Um dos temas mais comentados na mídia nos últimos meses diz respeito ao DPVAT, Seguro de Danos Pessoais Causados por Veículos Automotores de Vias Terrestres. Popularmente conhecido como "Seguro Obrigatório", este instrumento de proteção social esteve em vias de ser extinto. “A Medida Provisória (MP) 904/19 extinguiria o DPVAT, mas foi contestada no Supremo Tribunal Federal. Portanto, por enquanto o DPVAT continua sendo seguro obrigatório para os proprietários de veículos”, explica Julyver Modesto.

O que mudou desde a implementação

O CTB é o quarto código de trânsito do país. Antes dele, havia o 1º Código de Trânsito, de 1941, o 2º, ao final do mesmo ano, e o 3º em 1966 (este era complementado por um Regulamento, o RCNT, de 1968, e ambos vigoraram por praticamente 30 anos). Segundo Julyver, o atual CTB começou a ser formulado em 1991, por uma equipe de especialistas designada pelo presidente da República em exercício, Itamar Franco, com a finalidade de diminuir o número de mortes e feridos no trânsito.

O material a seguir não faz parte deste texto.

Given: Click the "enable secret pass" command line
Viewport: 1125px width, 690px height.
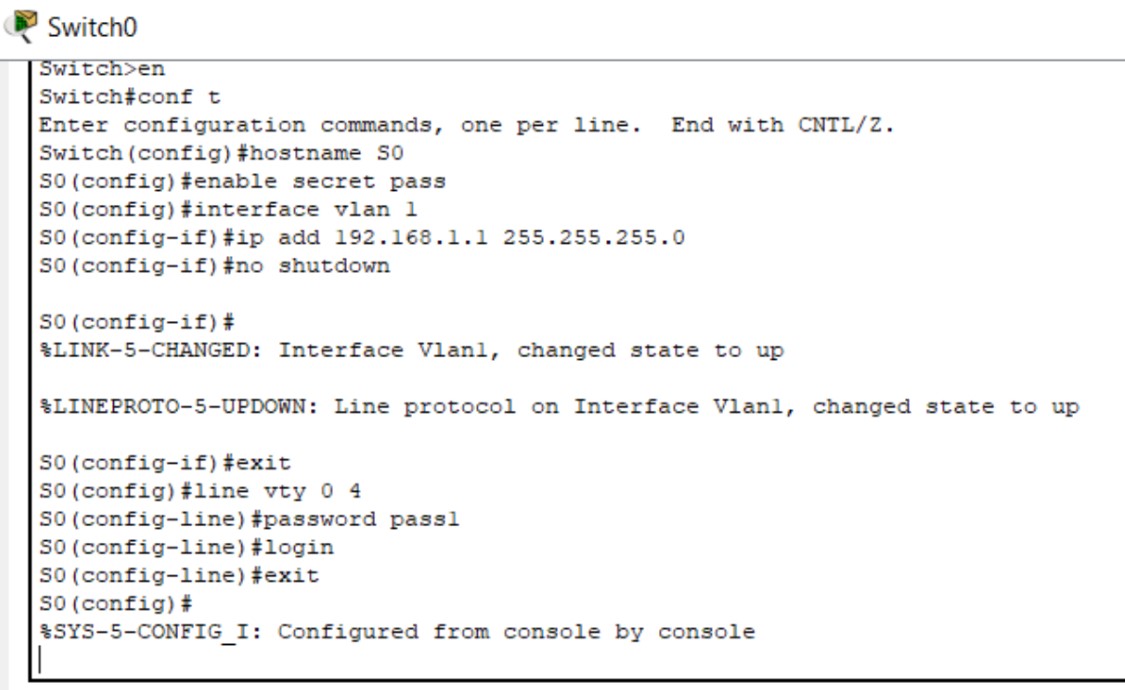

O CTB foi instituído pela Lei 9.503, de 23/09/97, pelo então presidente Fernando Henrique Cardoso. Em relação aos códigos anteriores, Julyver Modesto de Araujo destaca que o processo de formação de condutores passou por melhorias, com a exigência de uma formação teórico-técnica, antes das aulas prática de direção. “Esta já foi uma vantagem em relação ao processo anterior, mas que ainda não atinge plenamente a necessidade de conscientização e preparo dos usuários da via pública, em especial condutores de veículos automotores”.

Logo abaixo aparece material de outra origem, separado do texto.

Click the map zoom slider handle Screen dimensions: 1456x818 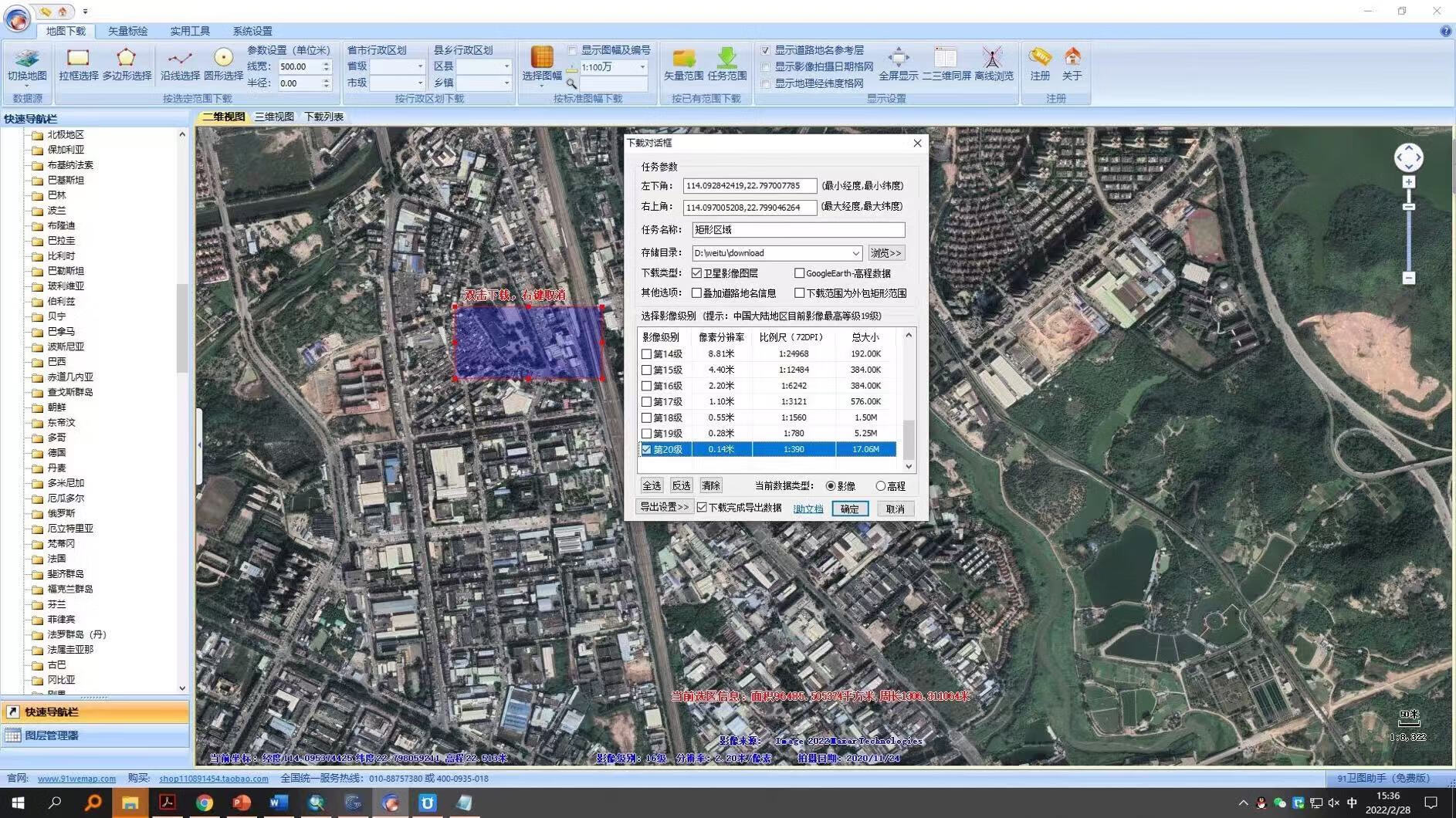[1408, 207]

Modesto destaca também a atuação dos municípios na gestão do trânsito (que aproximou o tema do cidadão em seu cotidiano), a ampliação da quantidade de infrações e o tratamento criminal no próprio CTB acerca das condutas puníveis do motorista.

Luiz Gustavo Campos, diretor e especialista em trânsito da Perkons, reforça que além de manter-se atualizado, o CTB deve ser acessível à população. “Cabe a todos nós, como exercício de cidadania, conhecer e compreender a legislação. Para contribuir com esse objetivo, a Perkons criou o CTBDigital, que visa facilitar a consulta e o entendimento do Código de Trânsito Brasileiro. Acreditamos que disseminar informação e conhecimento também contribui para um trânsito mais humano, mais seguro e melhor a cada dia”.

O site CTBDigital encerrou o ano de 2019 com mais de 3,5 milhões de acessos.